TEXT BLOCK
VF: Larry’s book sort of reminded me of… and I kinda had this in mind when I was writing mine [Like a Dog]; did you ever read that book Rivethead?

BM: Yes, yes, I did.

VF: Ben Hamper.

BM: Yeah, I remember that.

VF: I mean it was funny and it was work stories and it had commentary. I just remember that book fondly as being a pretty smart and funny book.

BM: Well, flash forward five years there was a young man in our town, an actor, and I met him somehow and he had a book that he was about working on about Lee Iacocca. And he has a brother who has managed a hotdog stand around here, called Yocco’s. They’re kind of famous. They’re not very good, but they're famous. This guy [Billy Ehrlacher] he worked there and he did this Candide-like book about working for a small family company where everything was incestuous and a little corrupt [Tales From the Hot Dog Grill]. It was fiction, supposedly, but I think a lot of it was true and very funny. The minute it came out, he was fired [laughs].

VF: [laughs] Just coincidentally?

BM: The guy said, “I heard you wrote a book about us.” He was fired on the spot.

VF: Well, I mean, I hope he landed in something better.

BM: I think he's writing another book.

VF: Well then, no. He has not landed on something better. He’s a writer now, so he's into something much worse [laughs.] We should talk a bit more about Blue Heron. You’ve put out some interesting books. Not all of them alike. I've only looked at some of them. Obviously, I know my two books, but I’ve read Misdemeanor Outlaw by Jim McGarrah. And I know you also have a bunch that I’ve been meaning to pick up. There's a pretty varied list. It doesn't feel necessarily like you’re lacking a singular vision or aesthetic or anything; it seems like more like you’re open to a lot of things. Is there any kind of idea behind that?

BM: Yeah, I really want people who might not have a big audience. I mean, the thing now in publishing, and also in the movie and TV industry… they want to know what your numbers are. They want to see how many did you sell before, how many followers do you have on social media. That’s a big thing, and who’s going to buy this? Who’s going to know about it? But I find a lot of stories are kind of ordinary. I know how they’re going to end, and I just want to be surprised. I want a different story, you know. It’s like I always say, I don't want any abuse stories. I don’t like abuse stories unless you were abused and then joined the circus to get over it. Then I want to know what you did. I want to know about lived lives, because that’s interesting, and it’s interesting to people because everybody wants to know what other people are doing. Like your book, Like a Dog, those are wonderful work stories. I’ve never worked in a bookshop. And I’ve certainly never worked in a mail-sorting room. I’ve had worse jobs… 

VF: I’m sure. There are worse jobs.

RECORDS SHOWN

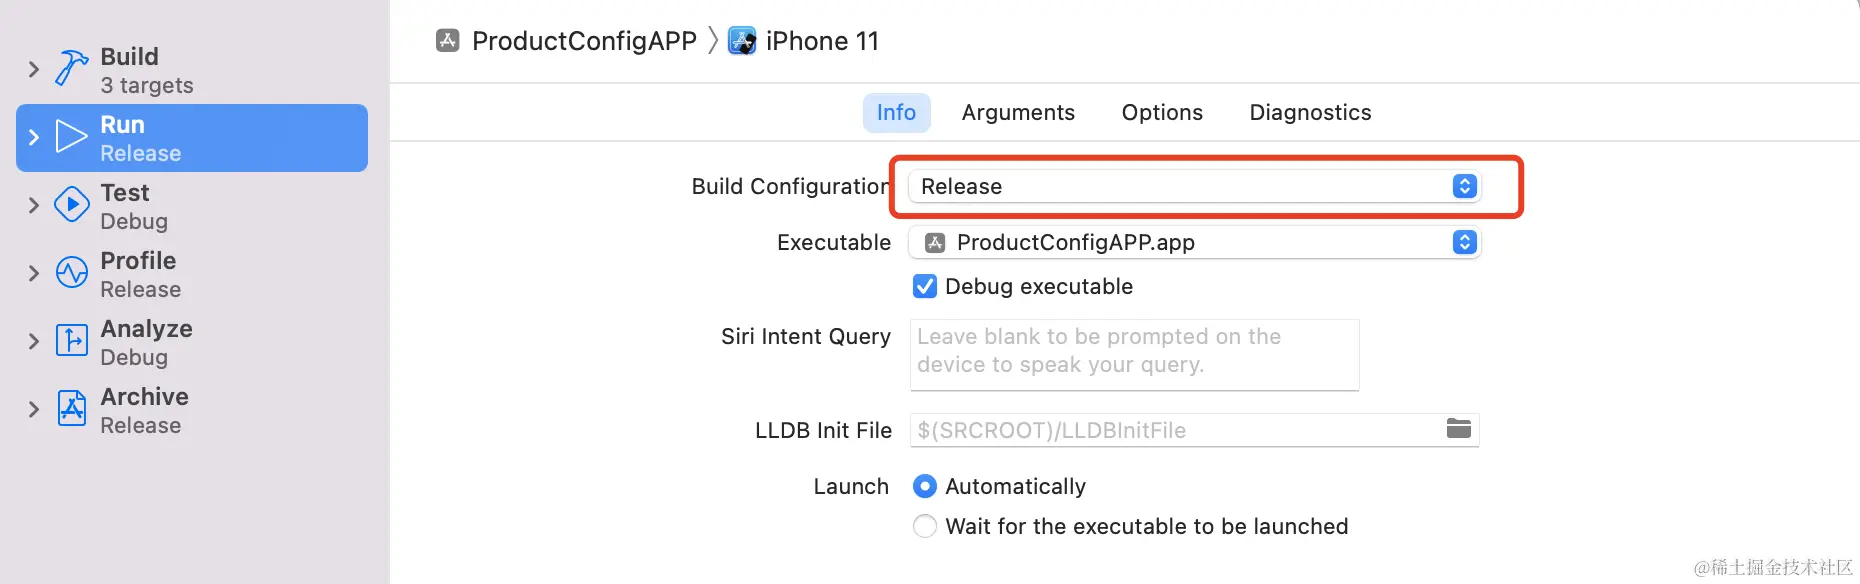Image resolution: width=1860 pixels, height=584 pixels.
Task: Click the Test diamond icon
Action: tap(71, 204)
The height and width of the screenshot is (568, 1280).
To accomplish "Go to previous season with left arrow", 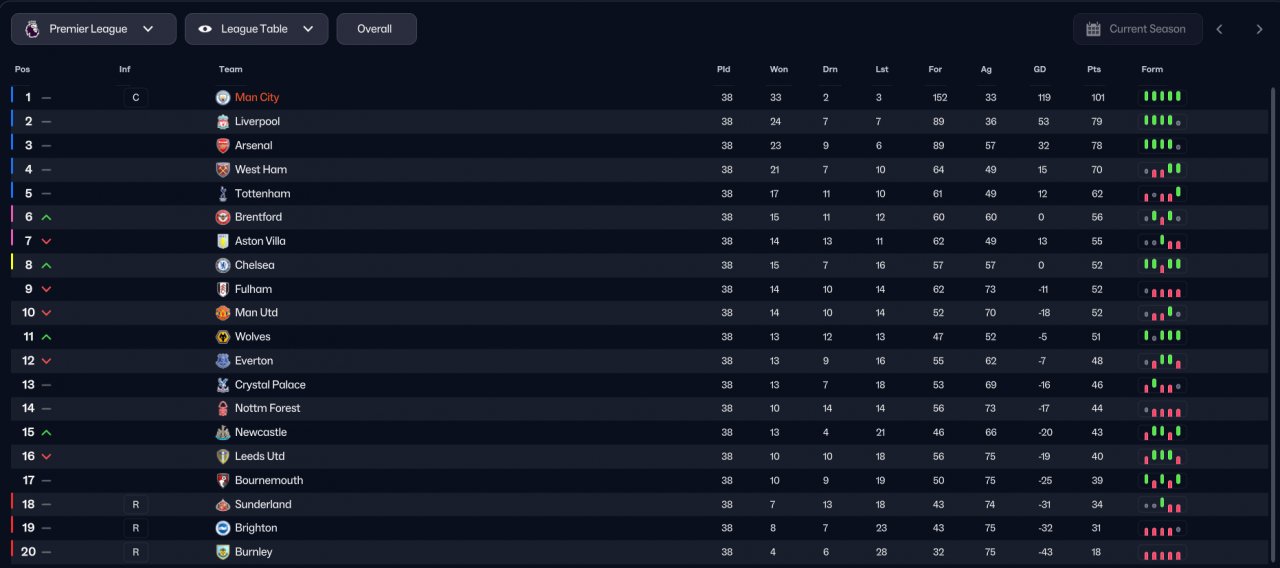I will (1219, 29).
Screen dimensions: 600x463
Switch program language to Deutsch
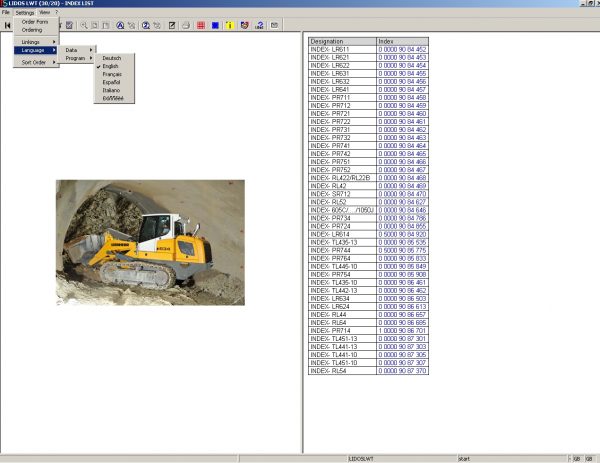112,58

* * *

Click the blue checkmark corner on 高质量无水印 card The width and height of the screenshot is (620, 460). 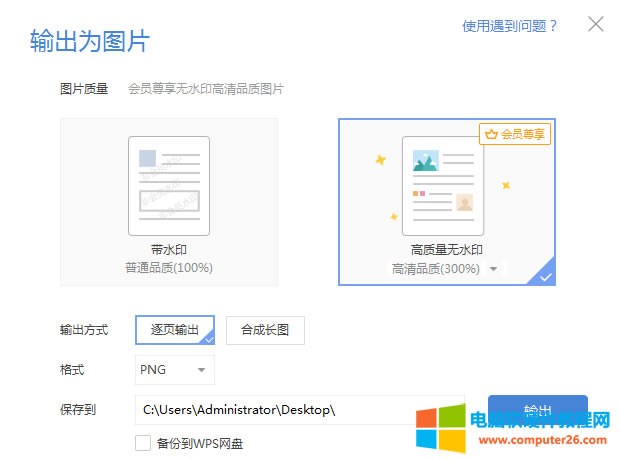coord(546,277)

TASKS AND EXERCISES
1. According to the interview, what is the name of the hotdog stand managed by the actor's brother?
2. Using the interview, decide whether each statement agrees with it: (a) VF has read Misdemeanor Outlaw by Jim McGarrah. (b) BM has worked in a bookshop. (c) The young actor was fired as soon as his book came out.
3. Copy the part of the interview between "VF: Larry’s book" and "VF: Ben Hamper.", inclusive.

ANSWERS PER TASK
1. Yocco's.

2.
(a) Yes: "I’ve read Misdemeanor Outlaw by Jim McGarrah."
(b) No: "I’ve never worked in a bookshop."
(c) Yes: "The minute it came out, he was fired"

3.
VF: Larry’s book sort of reminded me of… and I kinda had this in mind when I was writing mine [Like a Dog]; did you ever read that book Rivethead?

BM: Yes, yes, I did.

VF: Ben Hamper.